§ **Directions**:
How many lines below contain the word "chart"? Reply solely with the number.

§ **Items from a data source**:

....................

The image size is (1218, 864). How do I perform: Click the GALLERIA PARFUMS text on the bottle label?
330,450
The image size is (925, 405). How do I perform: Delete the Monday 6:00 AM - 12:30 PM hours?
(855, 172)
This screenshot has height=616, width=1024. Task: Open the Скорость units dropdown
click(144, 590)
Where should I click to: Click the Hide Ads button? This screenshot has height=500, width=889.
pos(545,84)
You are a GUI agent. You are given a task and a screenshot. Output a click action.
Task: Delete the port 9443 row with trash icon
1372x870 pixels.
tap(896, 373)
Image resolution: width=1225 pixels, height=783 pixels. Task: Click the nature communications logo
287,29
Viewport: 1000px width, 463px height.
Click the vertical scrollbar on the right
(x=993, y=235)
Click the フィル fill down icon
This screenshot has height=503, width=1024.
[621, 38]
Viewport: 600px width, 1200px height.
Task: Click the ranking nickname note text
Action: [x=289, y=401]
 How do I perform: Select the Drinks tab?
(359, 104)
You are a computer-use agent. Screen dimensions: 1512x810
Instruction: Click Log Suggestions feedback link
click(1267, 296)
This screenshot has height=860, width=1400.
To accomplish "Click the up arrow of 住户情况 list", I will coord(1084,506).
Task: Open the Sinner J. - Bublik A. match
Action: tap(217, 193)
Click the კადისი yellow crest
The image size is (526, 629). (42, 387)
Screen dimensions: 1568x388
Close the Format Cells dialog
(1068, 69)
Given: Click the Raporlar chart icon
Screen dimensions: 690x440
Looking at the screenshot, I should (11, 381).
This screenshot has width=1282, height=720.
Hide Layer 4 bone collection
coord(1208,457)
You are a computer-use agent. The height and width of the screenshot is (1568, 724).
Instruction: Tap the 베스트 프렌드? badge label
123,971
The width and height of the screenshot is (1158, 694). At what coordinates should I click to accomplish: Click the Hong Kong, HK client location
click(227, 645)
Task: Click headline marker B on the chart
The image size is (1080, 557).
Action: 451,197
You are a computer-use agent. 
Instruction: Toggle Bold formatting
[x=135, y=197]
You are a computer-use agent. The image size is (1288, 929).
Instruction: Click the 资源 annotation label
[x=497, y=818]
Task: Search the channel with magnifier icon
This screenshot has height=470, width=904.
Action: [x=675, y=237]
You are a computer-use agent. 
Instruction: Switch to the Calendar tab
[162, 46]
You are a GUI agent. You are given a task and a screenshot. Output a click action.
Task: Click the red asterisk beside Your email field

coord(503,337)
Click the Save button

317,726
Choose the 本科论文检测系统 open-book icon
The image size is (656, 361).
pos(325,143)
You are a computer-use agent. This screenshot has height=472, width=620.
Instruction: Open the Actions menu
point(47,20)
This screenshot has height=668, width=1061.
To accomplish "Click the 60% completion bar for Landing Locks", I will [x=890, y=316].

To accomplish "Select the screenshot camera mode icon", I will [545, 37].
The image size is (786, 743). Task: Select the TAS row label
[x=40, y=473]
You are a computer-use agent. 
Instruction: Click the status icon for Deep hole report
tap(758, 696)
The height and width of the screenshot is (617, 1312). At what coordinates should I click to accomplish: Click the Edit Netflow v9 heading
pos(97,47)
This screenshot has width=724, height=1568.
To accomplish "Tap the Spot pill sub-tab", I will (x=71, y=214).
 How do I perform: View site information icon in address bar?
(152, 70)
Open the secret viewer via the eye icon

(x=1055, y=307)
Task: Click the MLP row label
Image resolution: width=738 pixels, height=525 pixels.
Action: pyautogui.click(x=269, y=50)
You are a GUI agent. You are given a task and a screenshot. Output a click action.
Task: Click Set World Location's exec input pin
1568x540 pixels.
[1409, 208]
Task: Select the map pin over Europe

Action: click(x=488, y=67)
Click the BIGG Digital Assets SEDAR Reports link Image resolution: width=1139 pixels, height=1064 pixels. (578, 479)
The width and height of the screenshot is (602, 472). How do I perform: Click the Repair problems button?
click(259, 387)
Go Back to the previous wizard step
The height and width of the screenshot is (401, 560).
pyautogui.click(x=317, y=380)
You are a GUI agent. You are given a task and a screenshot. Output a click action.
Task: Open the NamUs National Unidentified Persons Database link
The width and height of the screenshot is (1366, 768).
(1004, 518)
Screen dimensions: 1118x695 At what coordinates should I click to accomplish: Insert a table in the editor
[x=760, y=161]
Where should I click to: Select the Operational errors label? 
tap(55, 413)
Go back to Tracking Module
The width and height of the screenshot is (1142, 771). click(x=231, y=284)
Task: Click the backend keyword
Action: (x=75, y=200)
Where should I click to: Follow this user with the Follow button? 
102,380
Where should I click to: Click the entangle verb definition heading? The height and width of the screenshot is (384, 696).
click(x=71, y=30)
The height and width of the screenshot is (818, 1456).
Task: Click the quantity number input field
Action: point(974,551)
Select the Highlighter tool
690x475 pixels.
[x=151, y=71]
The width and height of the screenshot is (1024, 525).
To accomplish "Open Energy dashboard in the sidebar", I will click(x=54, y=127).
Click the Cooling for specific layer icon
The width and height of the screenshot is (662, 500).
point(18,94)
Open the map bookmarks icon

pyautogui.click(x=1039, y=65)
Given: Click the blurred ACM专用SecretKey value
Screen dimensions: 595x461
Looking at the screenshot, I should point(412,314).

....................

§ **Your response**:
2